And how can you tell if the code you are running is collecting on

you or, for that matter, if the piece of code you are running is

collecting on somebody else? If your life is lived inside the

digital envelope, how do you know that this isn't The Matrix or The

Truman Show? Code is certainly getting bigger and bigger. A

nameless colleague who does world class static analysis said that

he "regularly sees apps that are over 2 GB of code" and sees

"functions with over 16K variables." As he observes, functions

like that are machine written. If the code is machine written,

does anyone know what's in it? The answer is "of course not" and

even if they did, malware techniques such as return-oriented-programming

can add features after the whitelist-mediated application launch.

But I'm not talking here about malware, I am talking about code

that you run that you meant to run and which, in one way or another,

is instrumented to record what you do with it. Nancy Pelosi's

famous remark[NP] about her miserable, thousand page piece of

legislation, "We have to pass the bill so that you can find out

what is in it" can be just as easily applied to code: it has become

"We have to run the code so that you can find out what is in it."
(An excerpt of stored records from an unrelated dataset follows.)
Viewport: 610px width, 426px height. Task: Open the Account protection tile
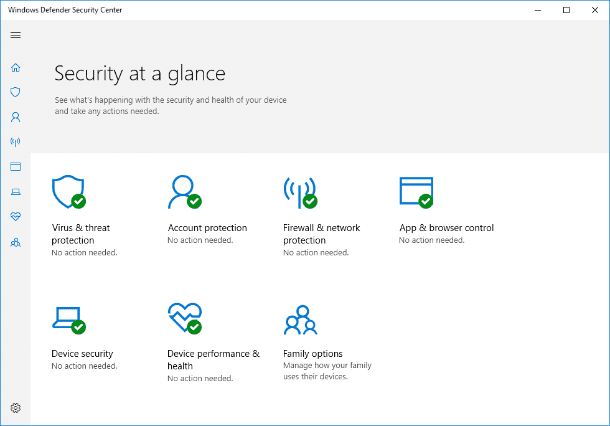pos(207,209)
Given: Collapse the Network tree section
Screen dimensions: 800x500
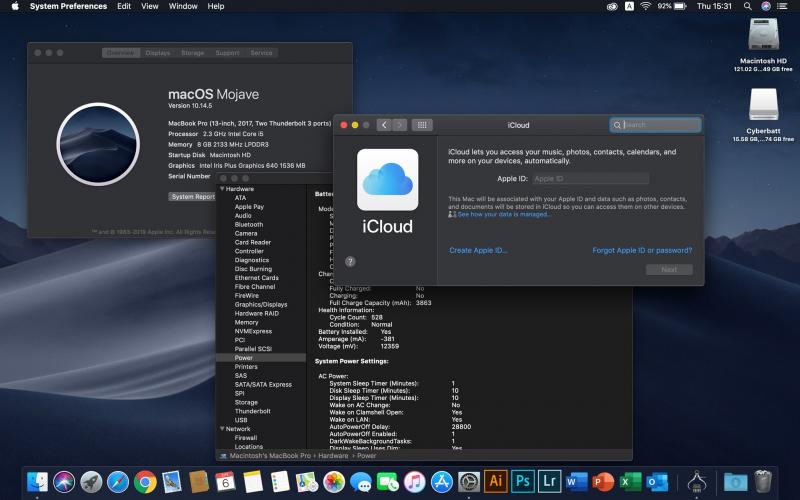Looking at the screenshot, I should point(222,428).
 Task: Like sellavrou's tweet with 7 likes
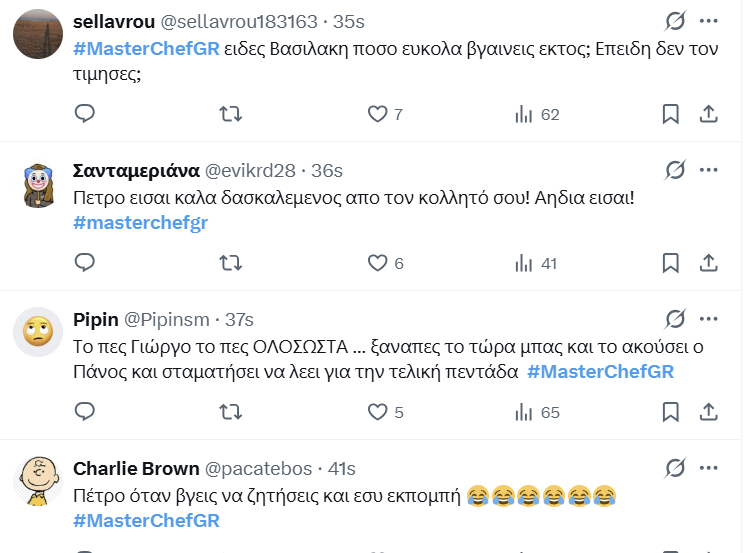pyautogui.click(x=377, y=114)
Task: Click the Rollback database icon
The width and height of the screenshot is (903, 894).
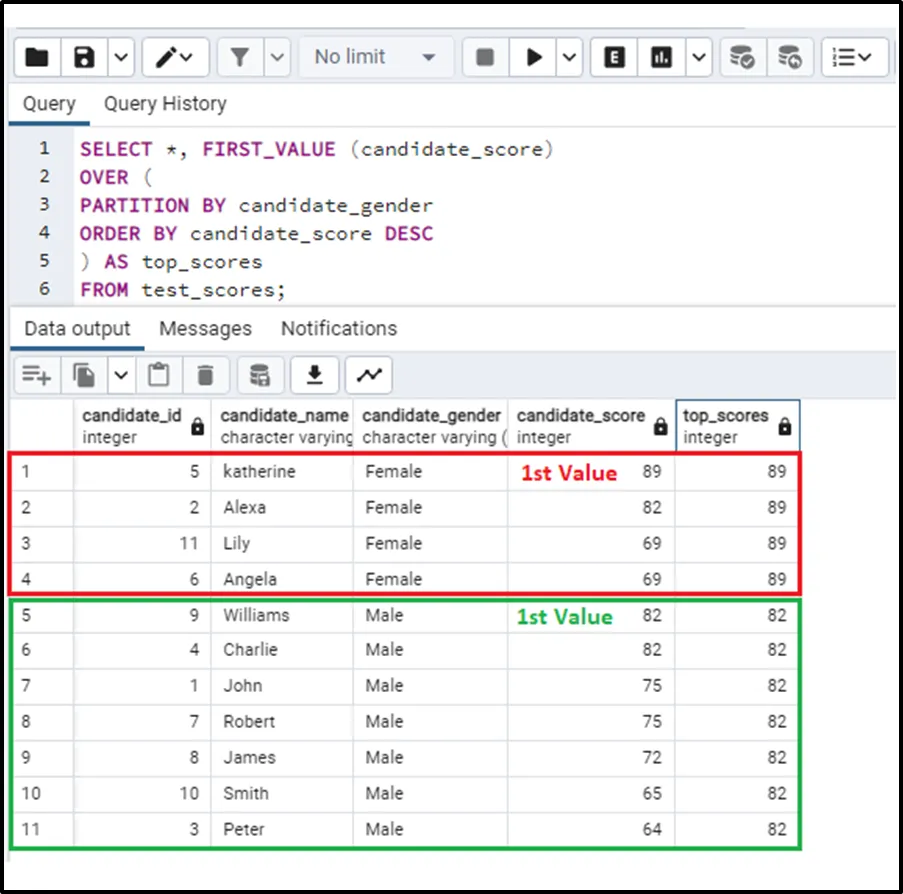Action: (x=790, y=57)
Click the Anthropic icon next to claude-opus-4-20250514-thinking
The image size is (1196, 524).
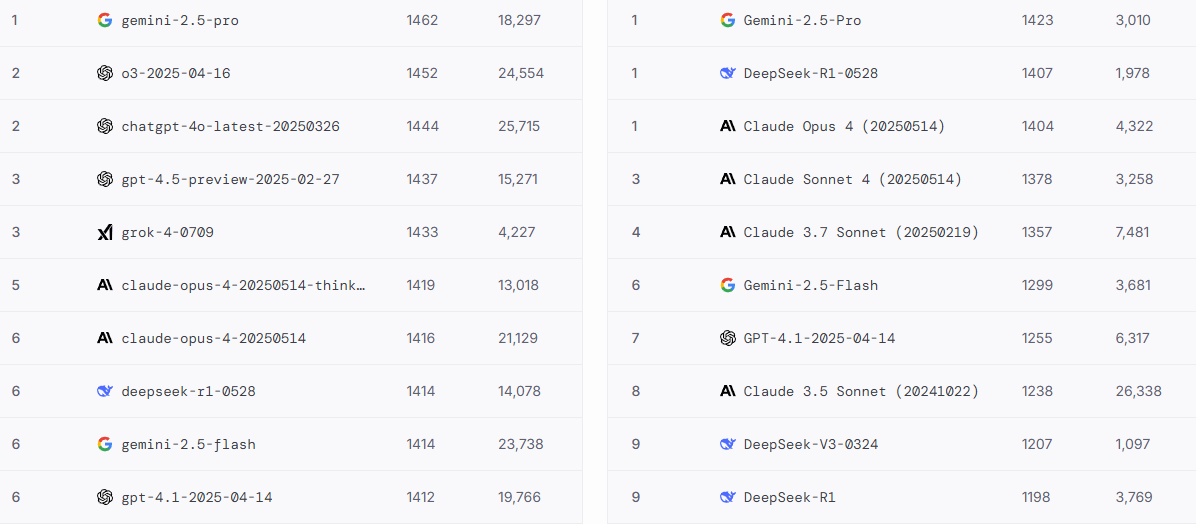pyautogui.click(x=105, y=285)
That is not going to change; small may be beautiful but big is

inevitable.[BI] A colleague notes that, with the cloud, all pretense

of trying to keep programs small and economical has gone out the

window -- just link to everything because it doesn't matter if you

make even one call to a huge library since the Elastic Cloud (or

whatever) charges you no penalty for bloat. As such, it is likely

that any weird machine[SB] within the bloated program is ever more

robust.

Mitja Kolsek was who made me aware of just how much the client has

become the server's server. Take Javascript, which is to say servers

sending clients programs to execute; the HTTP Archive says that the

average web page now makes out-references to 16 different domains

as well as making 17 Javascript requests per page, and the Javascript

byte count is five times the HTML byte count.[HT] A lot of that

Javascript is about analytics which is to say surveillance of the

user experience (and we're not even talking about Bitcoin mining

done in Javascript that you can embed in your website.[BJ])
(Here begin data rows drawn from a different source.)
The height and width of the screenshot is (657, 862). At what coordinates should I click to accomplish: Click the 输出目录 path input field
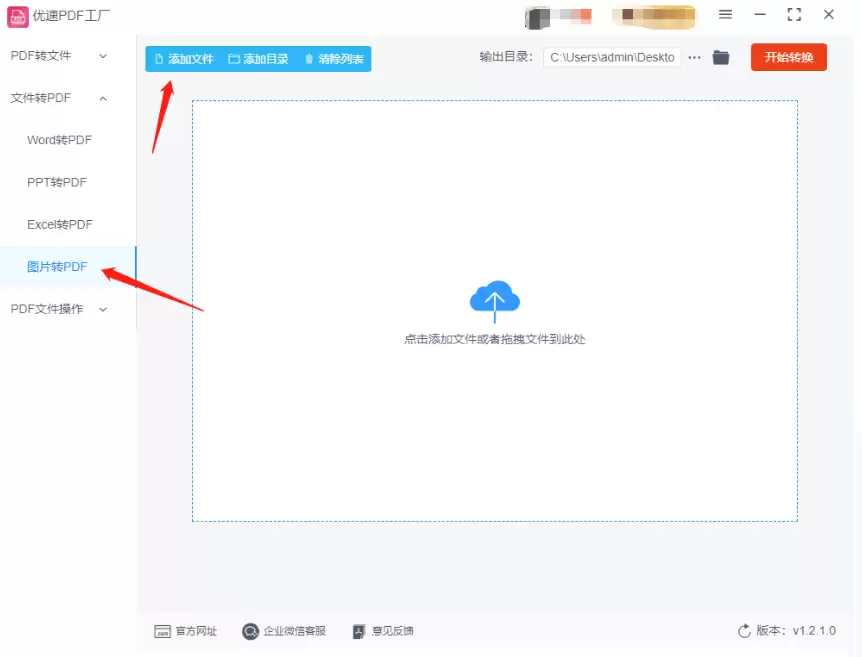(x=612, y=58)
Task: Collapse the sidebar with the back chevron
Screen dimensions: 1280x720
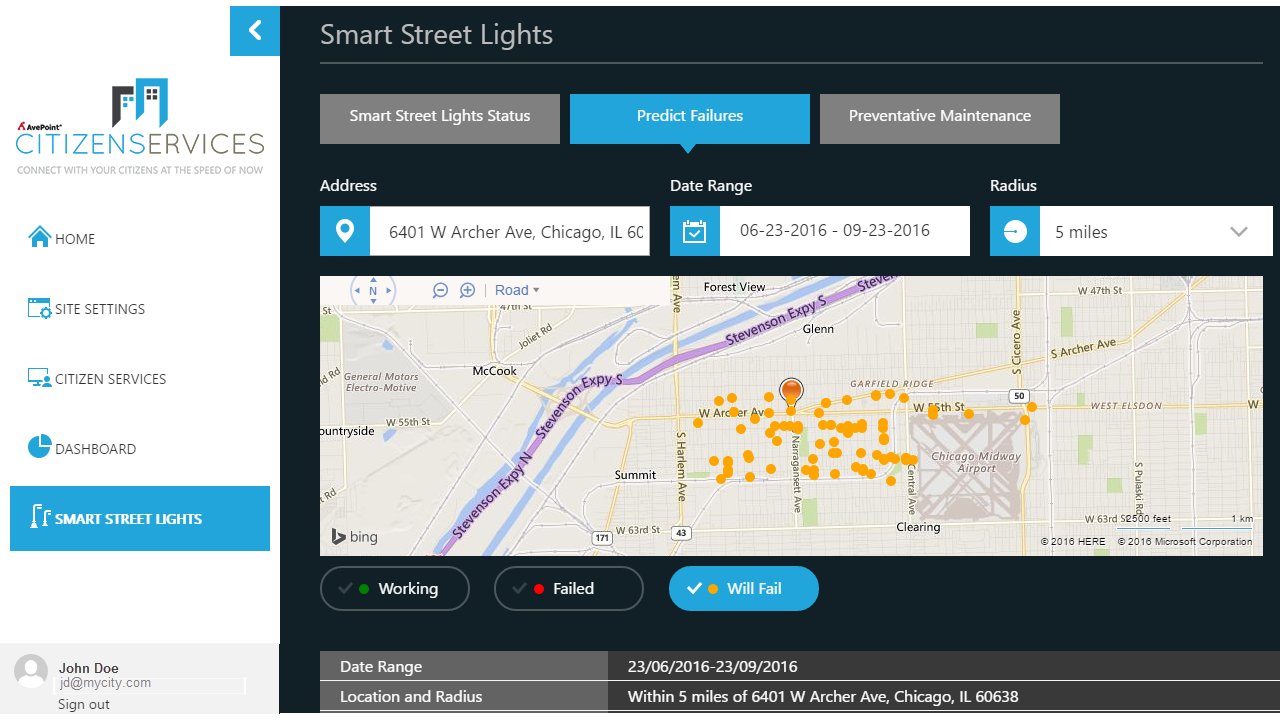Action: [255, 31]
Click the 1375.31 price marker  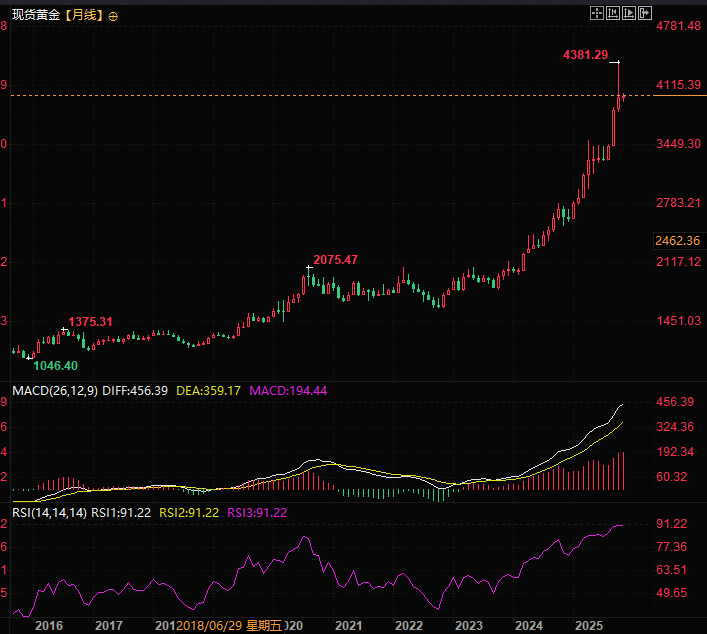[90, 322]
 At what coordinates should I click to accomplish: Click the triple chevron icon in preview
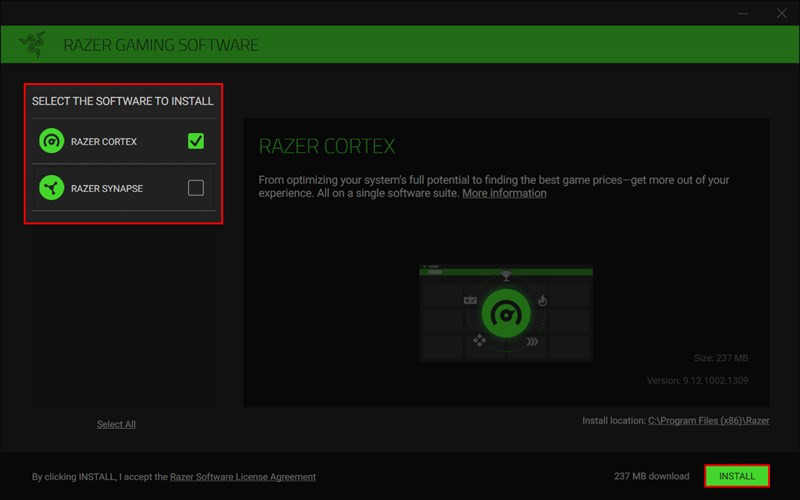click(x=532, y=341)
So suppose everybody is both giving and getting surveillance, both

being surveilled and doing surveillance. Does that make you an

intelligence agent? A spreading of technology from the few to the

many is just the way world works. There are a hundred different

articles from high-brow to low- that show the interval between

market introduction and widespread adoption of technology has gotten

shorter as technology has gotten more advanced. That means that

technologies that were available only to the few become available

to the many in a shorter timeframe, i.e., that any given technology

advantage the few have has a shorter shelf-life. That would mean

that the technologies that only national laboratories had fifteen

years ago might be present among us soon, in the spirit of William

Gibson's famous remark that the future is already present, just

unevenly distributed. Or maybe it is only ten years now. Maybe

the youngest of you in this room will end up in a world where what

a national lab has today is something you can look forward to having

in only five year's time. Regardless of whether the time constant

is five or ten or even fifteen years, this is far, far faster than

any natural mixing will arrange for even distribution across all

people. The disparities of knowledge that beget power will each

be shorter lived in their respective particulars, but a much steeper

curve in the aggregate.

Richard Clarke's novel _Breakpoint_ centered around the observation

that with fast enough advances in genetic engineering not only will

the elite think that they are better than the rest, they will be.[RC]
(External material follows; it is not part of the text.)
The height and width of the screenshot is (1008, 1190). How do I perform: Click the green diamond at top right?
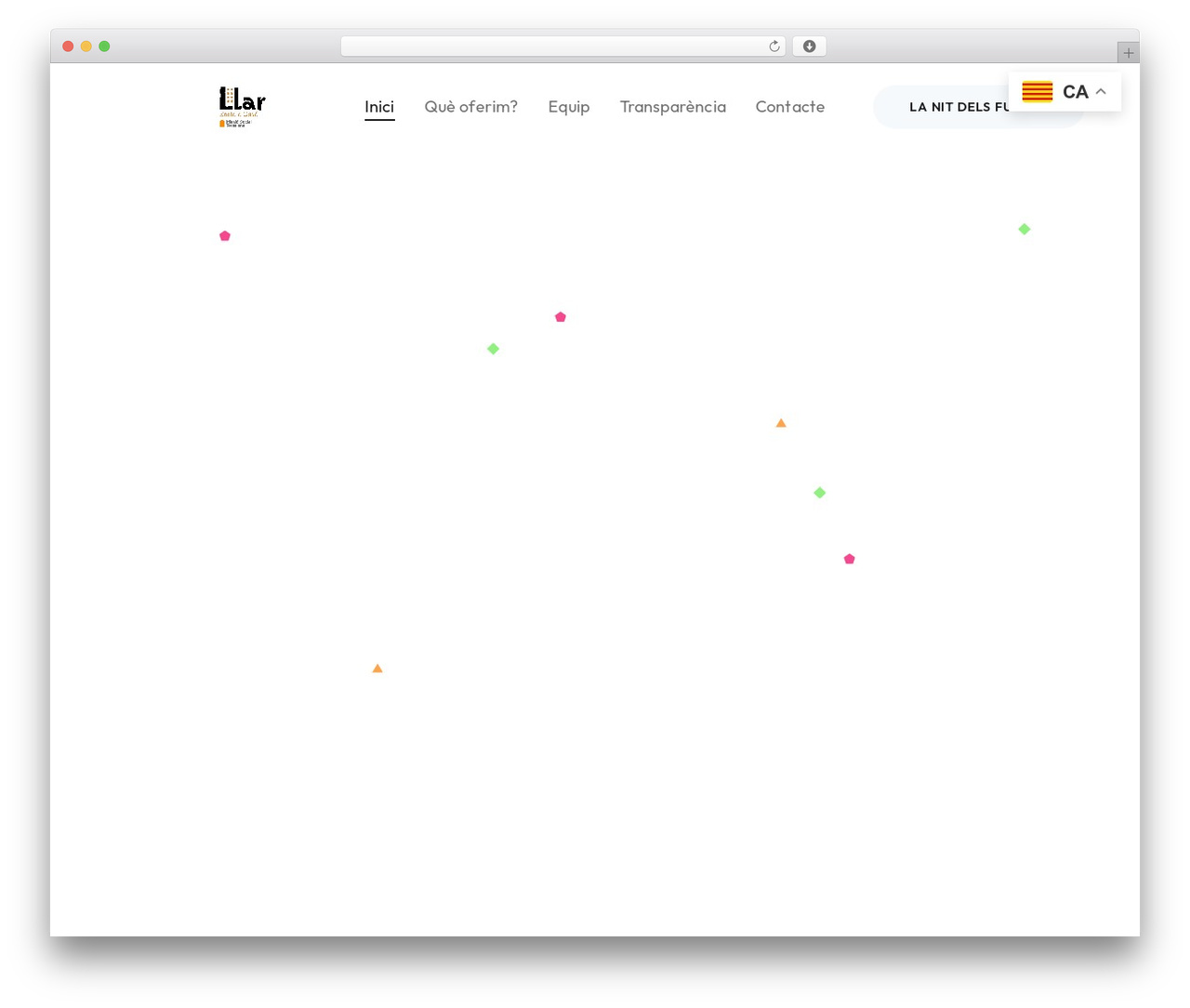click(x=1025, y=229)
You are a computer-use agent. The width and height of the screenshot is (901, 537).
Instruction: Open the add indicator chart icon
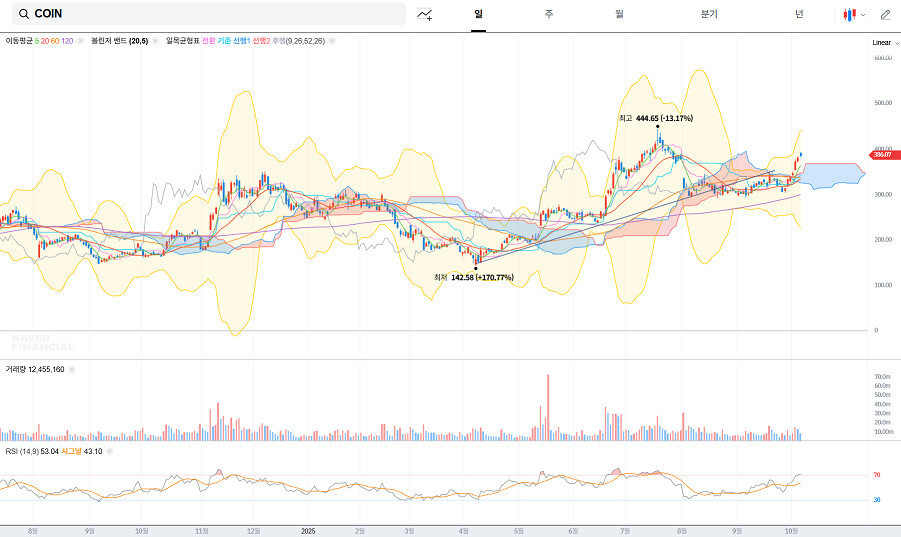pos(425,14)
I suggest that with fast enough advances in surveillance and the

inferences to be drawn from surveillance, that a different elite

will not just think that it knows better, it will know better.

Those advances come both from Moore's and from Zuboff's laws, but

more importantly they rest upon the extraordinarily popular delusion

that you can have freedom, security, and convenience when, at best,

you can have two out of three.

At the same time, it is said that the rightful role of government

is to hold a monopoly on the use of force. Is it possible that in

a fully digital world it will come to pass that everyone can see

what once only a Director of National Intelligence could see? Might

a monopoly of force resting solely with government become harder

to maintain as the technology that bulwarks such a monopoly becomes

democratized ever faster? Might reserving force to government

become itself an anachronism? That is almost surely not something

to hope for, even for those of us who agree with Thomas Jefferson

that the government that governs best is the government that governs

least. If knowledge is power, then increasing the store of knowledge

must increase the store of power; increasing the rate of knowlege

acquisition must increase the rate of power growth. All power tends

to corrupt, and absolute power corrupts absolutely,[LA] so sending

vast amounts of knowledge upstream will corrupt absolutely, regardless

of whether the data sources are reimbursed with some pittance of

convenience. Every tax system in the world has proven this time

and again with money. We are about to prove it again with data,

which has become a better store of value than fiat currency in any

case.

Again, that power has to go somewhere. If you are part of the

surveillance fabric, then you are part of creating that power, some

of which is reflected back on you as conveniences that actually

doubles as a form of control. Very nearly everyone at this conference

is explicitly and voluntarily part of the surveillance fabric because

it comes with the tools you use, with what Steve Jobs would call

your digital life. With enough instrumentation carried by those

who opt in, the person who opts out hasn't really opted out. If

what those of you who opt in get for your role in the surveillance

fabric is "security," then you had better be damnably sure that

when you say "security" that you all have close agreement on precisely

what you mean by that term.

And this is as good a place as any to pass on Joel Brenner's

insight:[JB]

During the Cold War, our enemies were few and we knew who they

were. The technologies used by Soviet military and intelligence

agencies were invented by those agencies. Today, our adversaries

are less awesomely powerful than the Soviet Union, but they are

many and often hidden. That means we must find them before we

can listen to them. Equally important, virtually every government

on Earth, including our own, has abandoned the practice of relying

on government-developed technologies. Instead they rely on

commercial off-the-shelf, or COTS, technologies. They do it

because no government can compete with the head-spinning advances

emerging from the private sector, and no government can afford

to try. When NSA wanted to collect intelligence on the Soviet

government and military, the agency had to steal or break the

encryption used by them and nobody else. The migration to COTS

changed that. If NSA now wants to collect against a foreign

general's or terorist's communications, it must break the same

encryption you and I use on our own devices... That's why NSA

would want to break the encryption used on every one of those

media. If it couldn't, any terrorist in Chicago, Kabul, or

Cologne would simply use a Blackberry or send messages on Yahoo!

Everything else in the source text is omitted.